Unions are popular but facing decades of decline. We asked photographers to document this unique moment for the American worker.

This story is a collaboration with the Economic Hardship Reporting Project and Magnum Foundation. We asked photographers to show us the paradox of today’s labor movement. Even as the popularity of unions has grown over the last decade, actual membership has continued to decline. Can new enthusiasm revitalize American labor?
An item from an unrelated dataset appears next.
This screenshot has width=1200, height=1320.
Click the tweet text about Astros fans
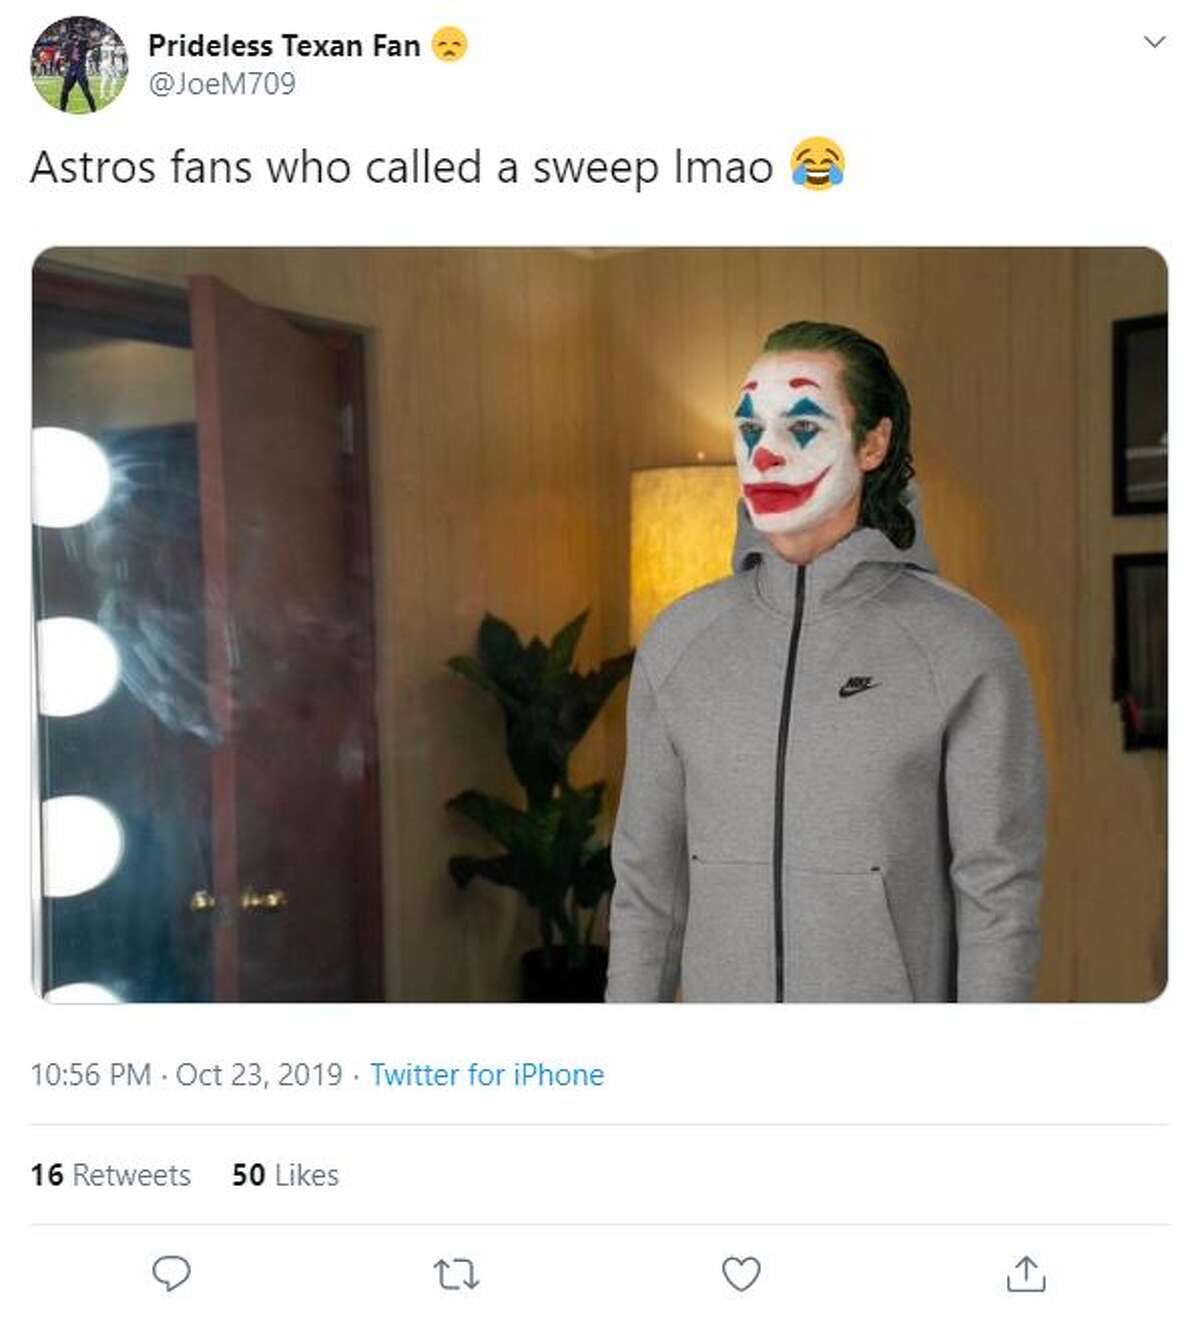pos(402,167)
The American public seems to have emerged from the initial jolt of the pandemic with a newfound clarity familiar to survivors of catastrophes. Many people experienced an evaporation of the things that lent their lives the illusion of stability. Jobs disappeared and the social safety net’s holes loomed large. For scores of working people, it was—though they might not use this term—a radicalizing experience. Millions suddenly confronted the fact that if we didn’t protect ourselves, nobody else would. “I don’t really know if any amount of money would make working in this environment and being exposed to this level of risk feel worth it,” one grocery worker said early in the pandemic. For “essential” workers, it became clear that the work and the risk were a package deal.
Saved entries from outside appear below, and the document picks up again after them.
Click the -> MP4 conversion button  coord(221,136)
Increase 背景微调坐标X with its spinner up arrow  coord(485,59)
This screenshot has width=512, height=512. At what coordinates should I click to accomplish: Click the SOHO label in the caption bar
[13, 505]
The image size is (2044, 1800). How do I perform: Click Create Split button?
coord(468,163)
This realization supercharged public interest in organized labor, bolstering a surge of support for union activity, which had already been growing slowly since the Great Recession in 2009. Polls show that public approval of labor unions is now at its highest point since 1965. This is unsurprising. Since the start of the Reagan era, wages for average workers have stagnated, astounding wealth has flowed to a tiny percentage of society, and the resulting rise in economic inequality has destabilized our political landscape. When this slow but steady erosion of the American Dream met the shock of Covid, it became all but impossible to avoid the conclusion that “Organize or Die” could be a literal slogan.
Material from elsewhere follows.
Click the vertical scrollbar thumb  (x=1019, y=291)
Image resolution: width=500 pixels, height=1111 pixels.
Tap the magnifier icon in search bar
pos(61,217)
In 2020, we saw the launch of the (ultimately unsuccessful) union drive at the Amazon warehouse in Bessemer, Alabama­—at that point the most serious organizing effort against the Bezos empire. The addition of Covid’s burden to the weight of algorithmically driven warehouse work was the tipping point for fed-up workers unwilling to risk their lives for $15.50 an hour. That effort was followed in 2021 by a series of victories: a successful union vote at the Amazon warehouse in Staten Island, the launch of the still-growing Starbucks union organizing campaign, and a mini-wave of strikes dubbed “Striketober.” The drumbeat grew louder in 2023, with major strikes in Hollywood and at the Big Three automakers. In September, Joe Biden spoke at a picket line in support of United Auto Workers, the first sitting president in history to do so. It was clear that something was happening.